# START OF Records provided

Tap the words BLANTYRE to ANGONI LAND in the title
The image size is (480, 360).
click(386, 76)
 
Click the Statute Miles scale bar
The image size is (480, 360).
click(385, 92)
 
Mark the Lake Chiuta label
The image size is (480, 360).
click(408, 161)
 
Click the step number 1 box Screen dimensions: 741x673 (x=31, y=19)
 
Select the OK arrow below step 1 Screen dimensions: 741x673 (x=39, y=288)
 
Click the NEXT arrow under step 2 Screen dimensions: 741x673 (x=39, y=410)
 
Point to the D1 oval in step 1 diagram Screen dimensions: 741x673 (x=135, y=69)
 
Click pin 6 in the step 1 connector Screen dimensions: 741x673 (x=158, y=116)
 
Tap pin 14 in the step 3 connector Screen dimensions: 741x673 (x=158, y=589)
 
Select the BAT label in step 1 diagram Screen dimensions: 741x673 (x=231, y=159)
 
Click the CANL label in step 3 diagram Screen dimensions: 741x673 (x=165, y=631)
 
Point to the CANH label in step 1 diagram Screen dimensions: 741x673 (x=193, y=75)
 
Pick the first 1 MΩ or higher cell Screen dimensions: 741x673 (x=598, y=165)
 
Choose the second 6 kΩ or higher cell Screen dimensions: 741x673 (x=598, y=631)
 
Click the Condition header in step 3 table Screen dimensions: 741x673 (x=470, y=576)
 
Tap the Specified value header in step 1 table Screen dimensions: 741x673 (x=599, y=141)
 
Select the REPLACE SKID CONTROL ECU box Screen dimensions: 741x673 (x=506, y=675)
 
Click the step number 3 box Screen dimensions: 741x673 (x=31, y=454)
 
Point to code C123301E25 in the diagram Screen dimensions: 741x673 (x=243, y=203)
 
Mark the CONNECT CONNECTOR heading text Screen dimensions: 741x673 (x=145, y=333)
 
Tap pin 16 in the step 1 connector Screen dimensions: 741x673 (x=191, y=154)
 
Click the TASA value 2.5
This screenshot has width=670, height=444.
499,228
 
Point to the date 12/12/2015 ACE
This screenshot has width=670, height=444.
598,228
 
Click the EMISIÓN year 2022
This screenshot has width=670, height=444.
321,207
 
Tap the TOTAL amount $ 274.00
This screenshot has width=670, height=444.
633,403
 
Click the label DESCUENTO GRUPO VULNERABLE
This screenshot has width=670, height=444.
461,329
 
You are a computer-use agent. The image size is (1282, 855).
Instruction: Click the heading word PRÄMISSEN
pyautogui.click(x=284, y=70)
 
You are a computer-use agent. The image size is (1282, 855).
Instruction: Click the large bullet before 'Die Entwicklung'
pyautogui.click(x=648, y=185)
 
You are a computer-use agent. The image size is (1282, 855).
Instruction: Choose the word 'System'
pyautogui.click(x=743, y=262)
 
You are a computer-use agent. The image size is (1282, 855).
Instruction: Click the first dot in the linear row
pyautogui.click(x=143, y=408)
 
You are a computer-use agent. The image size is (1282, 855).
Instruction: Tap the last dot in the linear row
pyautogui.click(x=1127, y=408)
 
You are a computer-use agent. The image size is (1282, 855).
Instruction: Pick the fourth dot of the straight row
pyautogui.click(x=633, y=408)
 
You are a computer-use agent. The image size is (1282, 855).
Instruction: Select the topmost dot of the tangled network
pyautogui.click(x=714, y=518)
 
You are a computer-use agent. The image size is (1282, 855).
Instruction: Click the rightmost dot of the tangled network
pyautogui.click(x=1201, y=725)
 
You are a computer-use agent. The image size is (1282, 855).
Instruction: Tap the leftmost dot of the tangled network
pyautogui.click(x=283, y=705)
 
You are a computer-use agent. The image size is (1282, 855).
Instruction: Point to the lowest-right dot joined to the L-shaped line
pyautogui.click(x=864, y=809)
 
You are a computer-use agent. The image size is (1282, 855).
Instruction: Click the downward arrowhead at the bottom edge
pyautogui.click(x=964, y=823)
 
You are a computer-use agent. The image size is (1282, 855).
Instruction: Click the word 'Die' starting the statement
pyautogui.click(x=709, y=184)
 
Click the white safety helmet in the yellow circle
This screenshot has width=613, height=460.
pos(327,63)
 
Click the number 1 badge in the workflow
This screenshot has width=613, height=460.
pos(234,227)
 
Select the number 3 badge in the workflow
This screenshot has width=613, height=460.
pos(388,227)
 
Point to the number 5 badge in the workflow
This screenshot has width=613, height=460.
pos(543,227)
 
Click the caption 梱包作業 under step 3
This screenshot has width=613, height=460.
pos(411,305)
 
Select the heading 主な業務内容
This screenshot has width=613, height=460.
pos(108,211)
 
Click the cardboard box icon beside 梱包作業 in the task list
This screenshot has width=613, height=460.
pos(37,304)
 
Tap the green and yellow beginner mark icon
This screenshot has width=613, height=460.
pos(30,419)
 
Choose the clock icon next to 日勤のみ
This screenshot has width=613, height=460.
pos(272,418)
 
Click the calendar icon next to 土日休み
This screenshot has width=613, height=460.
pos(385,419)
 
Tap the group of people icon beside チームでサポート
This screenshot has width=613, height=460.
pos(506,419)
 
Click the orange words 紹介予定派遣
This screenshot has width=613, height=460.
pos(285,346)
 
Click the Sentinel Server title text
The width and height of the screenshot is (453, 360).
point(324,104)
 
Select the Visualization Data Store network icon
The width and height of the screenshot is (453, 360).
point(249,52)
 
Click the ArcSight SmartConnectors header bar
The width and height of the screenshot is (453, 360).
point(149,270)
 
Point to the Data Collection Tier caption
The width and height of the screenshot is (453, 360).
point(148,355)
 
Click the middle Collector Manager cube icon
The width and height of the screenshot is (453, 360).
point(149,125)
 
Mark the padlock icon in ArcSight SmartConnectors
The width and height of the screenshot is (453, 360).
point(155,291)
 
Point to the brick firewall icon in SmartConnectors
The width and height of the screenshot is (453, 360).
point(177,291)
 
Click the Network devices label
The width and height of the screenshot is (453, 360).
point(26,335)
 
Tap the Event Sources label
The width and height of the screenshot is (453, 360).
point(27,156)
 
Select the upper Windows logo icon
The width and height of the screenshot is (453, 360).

# END OF Records provided

■ **Exercise requirements**
Reproduce all of the records above verbatim, line for line.

■ **Exercise result**
Tap the words BLANTYRE to ANGONI LAND in the title
The image size is (480, 360).
click(386, 76)
 
Click the Statute Miles scale bar
The image size is (480, 360).
click(385, 92)
 
Mark the Lake Chiuta label
The image size is (480, 360).
click(408, 161)
 
Click the step number 1 box Screen dimensions: 741x673 (x=31, y=19)
 
Select the OK arrow below step 1 Screen dimensions: 741x673 (x=39, y=288)
 
Click the NEXT arrow under step 2 Screen dimensions: 741x673 (x=39, y=410)
 
Point to the D1 oval in step 1 diagram Screen dimensions: 741x673 (x=135, y=69)
 
Click pin 6 in the step 1 connector Screen dimensions: 741x673 (x=158, y=116)
 
Tap pin 14 in the step 3 connector Screen dimensions: 741x673 (x=158, y=589)
 
Select the BAT label in step 1 diagram Screen dimensions: 741x673 (x=231, y=159)
 
Click the CANL label in step 3 diagram Screen dimensions: 741x673 (x=165, y=631)
 
Point to the CANH label in step 1 diagram Screen dimensions: 741x673 (x=193, y=75)
 
Pick the first 1 MΩ or higher cell Screen dimensions: 741x673 (x=598, y=165)
 
Choose the second 6 kΩ or higher cell Screen dimensions: 741x673 (x=598, y=631)
 
Click the Condition header in step 3 table Screen dimensions: 741x673 (x=470, y=576)
 
Tap the Specified value header in step 1 table Screen dimensions: 741x673 (x=599, y=141)
 
Select the REPLACE SKID CONTROL ECU box Screen dimensions: 741x673 (x=506, y=675)
 
Click the step number 3 box Screen dimensions: 741x673 (x=31, y=454)
 
Point to code C123301E25 in the diagram Screen dimensions: 741x673 (x=243, y=203)
 
Mark the CONNECT CONNECTOR heading text Screen dimensions: 741x673 (x=145, y=333)
 
Tap pin 16 in the step 1 connector Screen dimensions: 741x673 (x=191, y=154)
 
Click the TASA value 2.5
This screenshot has width=670, height=444.
499,228
 
Point to the date 12/12/2015 ACE
This screenshot has width=670, height=444.
598,228
 
Click the EMISIÓN year 2022
This screenshot has width=670, height=444.
321,207
 
Tap the TOTAL amount $ 274.00
This screenshot has width=670, height=444.
633,403
 
Click the label DESCUENTO GRUPO VULNERABLE
This screenshot has width=670, height=444.
461,329
 
You are a computer-use agent. The image size is (1282, 855).
Instruction: Click the heading word PRÄMISSEN
pyautogui.click(x=284, y=70)
 
You are a computer-use agent. The image size is (1282, 855).
Instruction: Click the large bullet before 'Die Entwicklung'
pyautogui.click(x=648, y=185)
 
You are a computer-use agent. The image size is (1282, 855).
Instruction: Choose the word 'System'
pyautogui.click(x=743, y=262)
 
You are a computer-use agent. The image size is (1282, 855).
Instruction: Click the first dot in the linear row
pyautogui.click(x=143, y=408)
 
You are a computer-use agent. The image size is (1282, 855).
Instruction: Tap the last dot in the linear row
pyautogui.click(x=1127, y=408)
 
You are a computer-use agent. The image size is (1282, 855).
Instruction: Pick the fourth dot of the straight row
pyautogui.click(x=633, y=408)
 
You are a computer-use agent. The image size is (1282, 855).
Instruction: Select the topmost dot of the tangled network
pyautogui.click(x=714, y=518)
 
You are a computer-use agent. The image size is (1282, 855).
Instruction: Click the rightmost dot of the tangled network
pyautogui.click(x=1201, y=725)
 
You are a computer-use agent. The image size is (1282, 855).
Instruction: Tap the leftmost dot of the tangled network
pyautogui.click(x=283, y=705)
 
You are a computer-use agent. The image size is (1282, 855).
Instruction: Point to the lowest-right dot joined to the L-shaped line
pyautogui.click(x=864, y=809)
 
You are a computer-use agent. The image size is (1282, 855).
Instruction: Click the downward arrowhead at the bottom edge
pyautogui.click(x=964, y=823)
 
You are a computer-use agent. The image size is (1282, 855).
Instruction: Click the word 'Die' starting the statement
pyautogui.click(x=709, y=184)
 
Click the white safety helmet in the yellow circle
This screenshot has width=613, height=460.
pos(327,63)
 
Click the number 1 badge in the workflow
This screenshot has width=613, height=460.
pos(234,227)
 
Select the number 3 badge in the workflow
This screenshot has width=613, height=460.
pos(388,227)
 
Point to the number 5 badge in the workflow
This screenshot has width=613, height=460.
pos(543,227)
 
Click the caption 梱包作業 under step 3
This screenshot has width=613, height=460.
pos(411,305)
 
Select the heading 主な業務内容
This screenshot has width=613, height=460.
pos(108,211)
 
Click the cardboard box icon beside 梱包作業 in the task list
This screenshot has width=613, height=460.
pos(37,304)
 
Tap the green and yellow beginner mark icon
This screenshot has width=613, height=460.
pos(30,419)
 
Choose the clock icon next to 日勤のみ
This screenshot has width=613, height=460.
pos(272,418)
 
Click the calendar icon next to 土日休み
This screenshot has width=613, height=460.
pos(385,419)
 
Tap the group of people icon beside チームでサポート
This screenshot has width=613, height=460.
pos(506,419)
 
Click the orange words 紹介予定派遣
This screenshot has width=613, height=460.
pos(285,346)
 
Click the Sentinel Server title text
The width and height of the screenshot is (453, 360).
point(324,104)
 
Select the Visualization Data Store network icon
The width and height of the screenshot is (453, 360).
point(249,52)
 
Click the ArcSight SmartConnectors header bar
The width and height of the screenshot is (453, 360).
point(149,270)
 
Point to the Data Collection Tier caption
The width and height of the screenshot is (453, 360).
point(148,355)
 
Click the middle Collector Manager cube icon
The width and height of the screenshot is (453, 360).
point(149,125)
 
Mark the padlock icon in ArcSight SmartConnectors
The width and height of the screenshot is (453, 360).
point(155,291)
 
Point to the brick firewall icon in SmartConnectors
The width and height of the screenshot is (453, 360).
point(177,291)
 
Click the Network devices label
The width and height of the screenshot is (453, 360).
point(26,335)
 
Tap the Event Sources label
The width and height of the screenshot is (453, 360).
point(27,156)
 
Select the upper Windows logo icon
The width and height of the screenshot is (453, 360).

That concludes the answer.